There is also a very practical need driving this activity: These bonus years don’t come with a prepaid gift card. With the recession’s impact on retirement savings and the decline of pensions, the encore career offers a new model for providing continued income in your later years.

It’s this search for purpose, passion, and a paycheck that coalesces into an encore career—continued work that combines personal meaning with social purpose. The grandmother who embarks on law school at fifty, sparked by an injustice she sees in her community. The advertising director who retires to become an art teacher, working another fifteen years and tapping into reservoirs of creativity she remembers from her own school years. The unemployed engineer who travels abroad, sees a problem, and returns home with an idea for a solution—and starts a thriving business.

Contrary to the ubiquitous magazine profile of the lawyer-turned-teacher, moving into new kinds of work is not quick or easy.
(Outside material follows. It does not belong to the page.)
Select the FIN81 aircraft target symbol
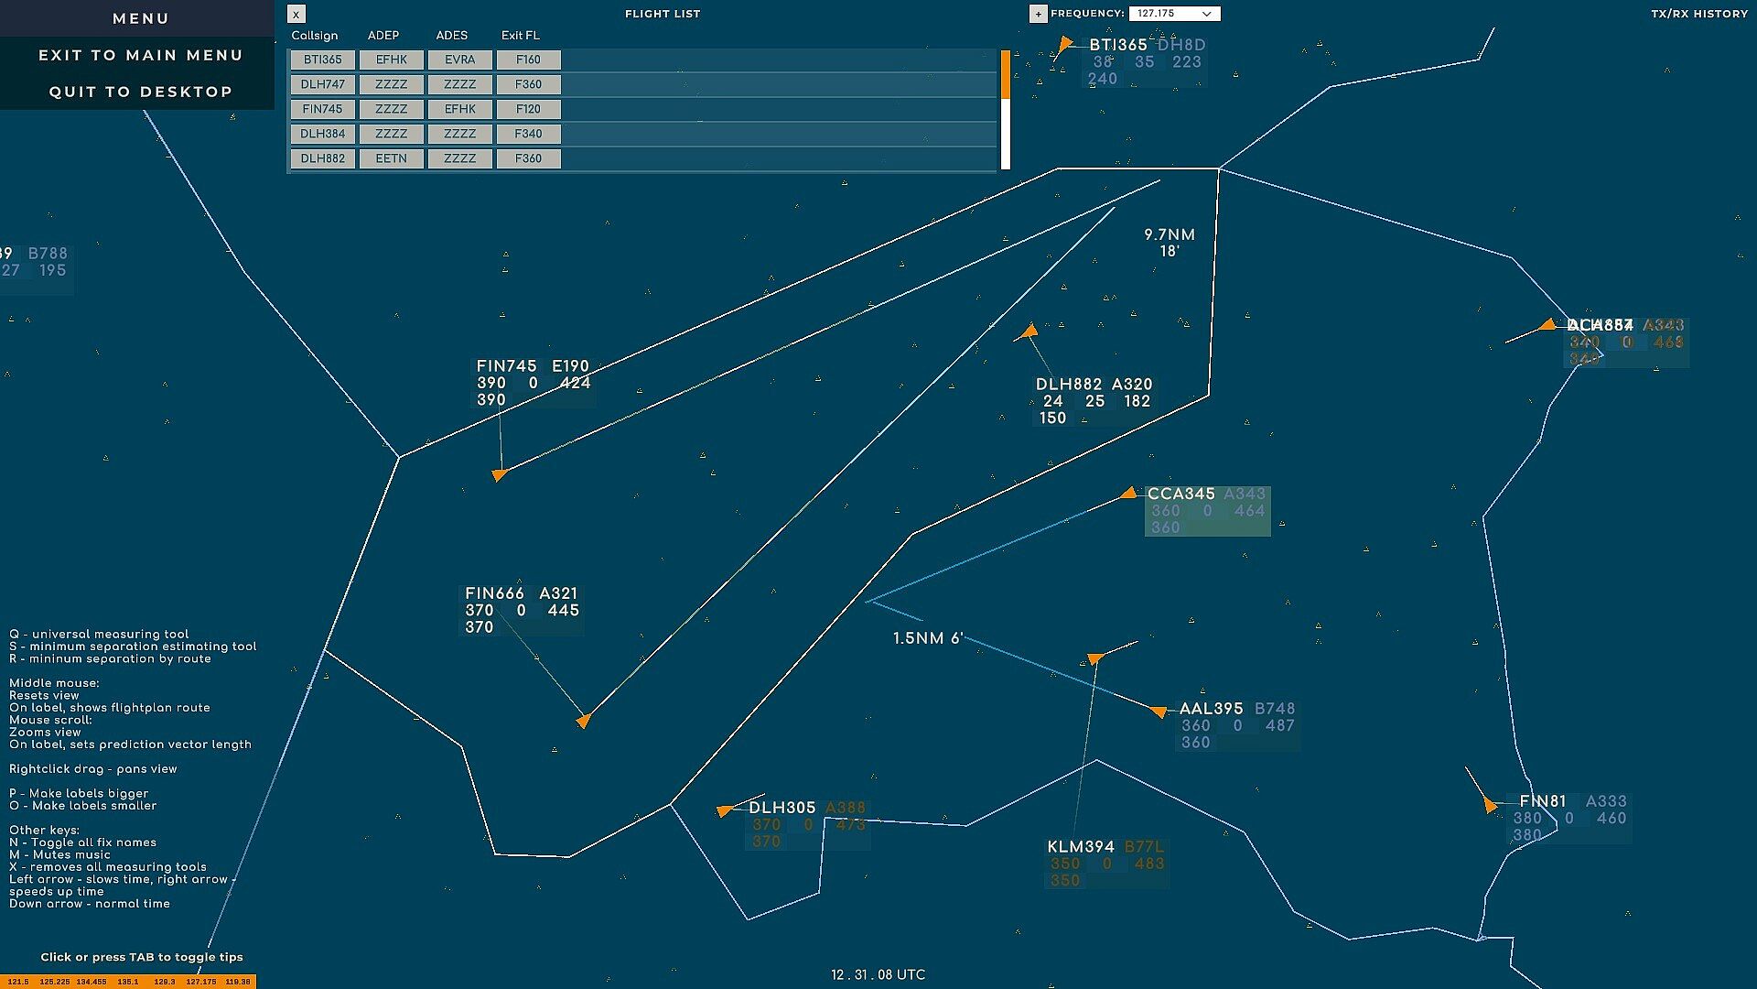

Usually, the transition is a slow metamorphosis involving baby steps, detours, persistence, creativity, and a do-it-yourself spirit. Some find their encores through a subtle tweaking of what came before, but many find the need or desire for a wholesale reinvention. This is complicated at any age, and all the more so when your friends and family worry that you’ve lost your mind, and when the workplace seems dominated by young people not exactly warm to working alongside people who look like their parents.

As more people begin their encores and more organizations step up to provide assistance and pathways, these shifts are getting a little easier. Local programs and encore-focused career coaches are cropping up in cities across the country to help people through this transition. Community colleges are offering courses specifically designed for people retraining for encore careers in fields like health care, green jobs, social services, and teaching. Encore fellowships now offer pathways for corporate managers who want to retrain for jobs in nonprofits. And organizations like the Transition Network, ReServe, and Coming of Age are rapidly expanding into new cities as hubs for people who want a supportive and helpful community as they build their encores.

This support is important—necessary even—because reinvention can be hard. And scary. I’ve talked to people who haven’t written a résumé in thirty years, and for whom the thought of posting a profile, let alone a photo, on LinkedIn is daunting, self-promotional, and just plain weird. Researching academic programs and looking for internships when a child or grandchild is doing the same can feel awkward, maybe even ridiculous. And what about the fear of being greeted for an interview by someone who doesn’t look old enough to have a job? What’s been missing (until now) is a road map to take you through all the stages of your encore journey, from your daydreams through all the challenges—and triumphs—you’ll face along the way, to the first day of your new adventure.